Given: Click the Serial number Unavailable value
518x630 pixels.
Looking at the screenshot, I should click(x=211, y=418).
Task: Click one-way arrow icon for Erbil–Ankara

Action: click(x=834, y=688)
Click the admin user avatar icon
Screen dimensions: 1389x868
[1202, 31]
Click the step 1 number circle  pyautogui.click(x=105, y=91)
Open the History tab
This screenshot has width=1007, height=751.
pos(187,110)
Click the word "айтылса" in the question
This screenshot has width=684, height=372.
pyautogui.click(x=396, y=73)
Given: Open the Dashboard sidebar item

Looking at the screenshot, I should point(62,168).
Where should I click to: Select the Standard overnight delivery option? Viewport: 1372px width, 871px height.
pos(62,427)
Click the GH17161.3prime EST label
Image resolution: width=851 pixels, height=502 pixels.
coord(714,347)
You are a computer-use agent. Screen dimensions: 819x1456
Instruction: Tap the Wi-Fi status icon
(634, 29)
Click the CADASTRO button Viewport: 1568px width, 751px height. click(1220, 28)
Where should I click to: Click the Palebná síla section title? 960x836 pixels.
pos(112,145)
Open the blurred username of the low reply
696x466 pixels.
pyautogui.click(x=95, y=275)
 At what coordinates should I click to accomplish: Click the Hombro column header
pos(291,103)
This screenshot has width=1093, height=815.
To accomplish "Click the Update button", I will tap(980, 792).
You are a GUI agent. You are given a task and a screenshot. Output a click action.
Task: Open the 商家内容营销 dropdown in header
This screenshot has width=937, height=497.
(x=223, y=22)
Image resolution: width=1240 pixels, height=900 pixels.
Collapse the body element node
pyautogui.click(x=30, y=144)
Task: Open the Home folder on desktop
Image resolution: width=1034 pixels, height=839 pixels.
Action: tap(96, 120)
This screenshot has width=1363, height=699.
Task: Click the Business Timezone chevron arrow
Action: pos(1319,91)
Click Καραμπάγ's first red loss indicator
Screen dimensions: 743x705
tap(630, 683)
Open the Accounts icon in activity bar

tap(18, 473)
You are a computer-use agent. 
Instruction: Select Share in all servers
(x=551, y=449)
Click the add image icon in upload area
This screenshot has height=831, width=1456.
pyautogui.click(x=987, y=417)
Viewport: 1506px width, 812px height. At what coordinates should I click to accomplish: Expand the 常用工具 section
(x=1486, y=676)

——————

## Your task
Reproduce all of the rows above verbatim, changing no character and omitting nothing.

## Full solution
Given: Click the Serial number Unavailable value
518x630 pixels.
Looking at the screenshot, I should click(x=211, y=418).
Task: Click one-way arrow icon for Erbil–Ankara

Action: click(x=834, y=688)
Click the admin user avatar icon
Screen dimensions: 1389x868
[1202, 31]
Click the step 1 number circle  pyautogui.click(x=105, y=91)
Open the History tab
This screenshot has width=1007, height=751.
pos(187,110)
Click the word "айтылса" in the question
This screenshot has width=684, height=372.
pyautogui.click(x=396, y=73)
Given: Open the Dashboard sidebar item

Looking at the screenshot, I should point(62,168).
Where should I click to: Select the Standard overnight delivery option? Viewport: 1372px width, 871px height.
pos(62,427)
Click the GH17161.3prime EST label
Image resolution: width=851 pixels, height=502 pixels.
coord(714,347)
You are a computer-use agent. Screen dimensions: 819x1456
Instruction: Tap the Wi-Fi status icon
(634, 29)
Click the CADASTRO button Viewport: 1568px width, 751px height. click(1220, 28)
Where should I click to: Click the Palebná síla section title? 960x836 pixels.
pos(112,145)
Open the blurred username of the low reply
696x466 pixels.
pyautogui.click(x=95, y=275)
 At what coordinates should I click to accomplish: Click the Hombro column header
pos(291,103)
This screenshot has width=1093, height=815.
To accomplish "Click the Update button", I will tap(980, 792).
You are a GUI agent. You are given a task and a screenshot. Output a click action.
Task: Open the 商家内容营销 dropdown in header
This screenshot has width=937, height=497.
(x=223, y=22)
Image resolution: width=1240 pixels, height=900 pixels.
Collapse the body element node
pyautogui.click(x=30, y=144)
Task: Open the Home folder on desktop
Image resolution: width=1034 pixels, height=839 pixels.
Action: tap(96, 120)
This screenshot has width=1363, height=699.
Task: Click the Business Timezone chevron arrow
Action: pos(1319,91)
Click Καραμπάγ's first red loss indicator
Screen dimensions: 743x705
tap(630, 683)
Open the Accounts icon in activity bar

tap(18, 473)
You are a computer-use agent. 
Instruction: Select Share in all servers
(x=551, y=449)
Click the add image icon in upload area
This screenshot has height=831, width=1456.
pyautogui.click(x=987, y=417)
Viewport: 1506px width, 812px height. At what coordinates should I click to accomplish: Expand the 常用工具 section
(x=1486, y=676)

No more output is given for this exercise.